No, the wheels are made of aluminum, not plastic
Oh, Cool!
They’ve lasted quite well.
But it’s apparently one of the things the designers want to do better with future rovers.
The design was meant to be light-weight while providing good traction on the martian surface, but it has turned out more fragile than they’d hoped. All six wheels on Curiosity are quite damaged.
The wheels on Perseverance are still aluminium, but instead of the zig-zag tread, the large gaps of flat metal that have been getting punctured, were done away with. The wheels on Percy instead have a dense pattern of wavy tread.
you answered my question before I could even ask, thanks for sharing!
You’re welcome!
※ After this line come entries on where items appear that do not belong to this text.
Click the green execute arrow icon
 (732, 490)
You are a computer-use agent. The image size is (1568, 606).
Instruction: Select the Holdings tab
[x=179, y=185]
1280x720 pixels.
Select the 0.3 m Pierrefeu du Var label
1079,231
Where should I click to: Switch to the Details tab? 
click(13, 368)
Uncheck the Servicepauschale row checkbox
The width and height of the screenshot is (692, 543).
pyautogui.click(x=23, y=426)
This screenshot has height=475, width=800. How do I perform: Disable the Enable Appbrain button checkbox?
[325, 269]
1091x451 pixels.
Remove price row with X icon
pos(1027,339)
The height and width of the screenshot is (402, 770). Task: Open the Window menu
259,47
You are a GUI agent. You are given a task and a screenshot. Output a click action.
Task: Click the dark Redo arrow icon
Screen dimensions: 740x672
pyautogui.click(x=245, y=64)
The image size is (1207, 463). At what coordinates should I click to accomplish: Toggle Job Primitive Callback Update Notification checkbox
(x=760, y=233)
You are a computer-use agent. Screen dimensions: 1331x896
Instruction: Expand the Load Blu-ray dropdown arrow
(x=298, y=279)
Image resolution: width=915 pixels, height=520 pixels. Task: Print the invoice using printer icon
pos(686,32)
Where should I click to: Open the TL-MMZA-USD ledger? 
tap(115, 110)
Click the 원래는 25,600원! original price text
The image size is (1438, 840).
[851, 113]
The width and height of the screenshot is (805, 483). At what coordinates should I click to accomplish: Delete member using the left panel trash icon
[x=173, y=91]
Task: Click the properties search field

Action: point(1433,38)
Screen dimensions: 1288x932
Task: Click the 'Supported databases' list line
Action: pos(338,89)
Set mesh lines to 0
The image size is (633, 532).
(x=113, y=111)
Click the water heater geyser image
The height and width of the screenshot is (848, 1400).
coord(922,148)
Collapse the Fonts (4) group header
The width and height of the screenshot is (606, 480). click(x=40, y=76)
Percy and Curiosity are magnificent machines! There’s a ton of fantastic content out there about their design and engineering. Smarter Every Day and Real Engineering both have videos about them.
Most people also don’t realize how absolutely HUGE they are, until they see a person stand next to one of them on video or in a picture.
I had the opportunity once to see Curiosity modeled in a VR environment as if you were standing on Mars next to it and I remember how very surprised I was at how big it was.
As a fun side note now that you’ve jogged my memory. That same demo also had a model of the Rosetta spacecraft orbiting Comet 67P/Churyumov-Gerasimenko. For whatever reason it was sized so that the
asteroidcomet was about the size of a cat and I will never forgot watching that itty bitty little satellite orbit around that odd shapedasteroidcomet in front of me.https://www.aam-us.org/2016/02/23/experiments-in-virtual-reality-at-the-museum-of-flight/
It’s okay, Mars is low on fossil fuels and could use some global warming, so the Martians are already burning it as we speak.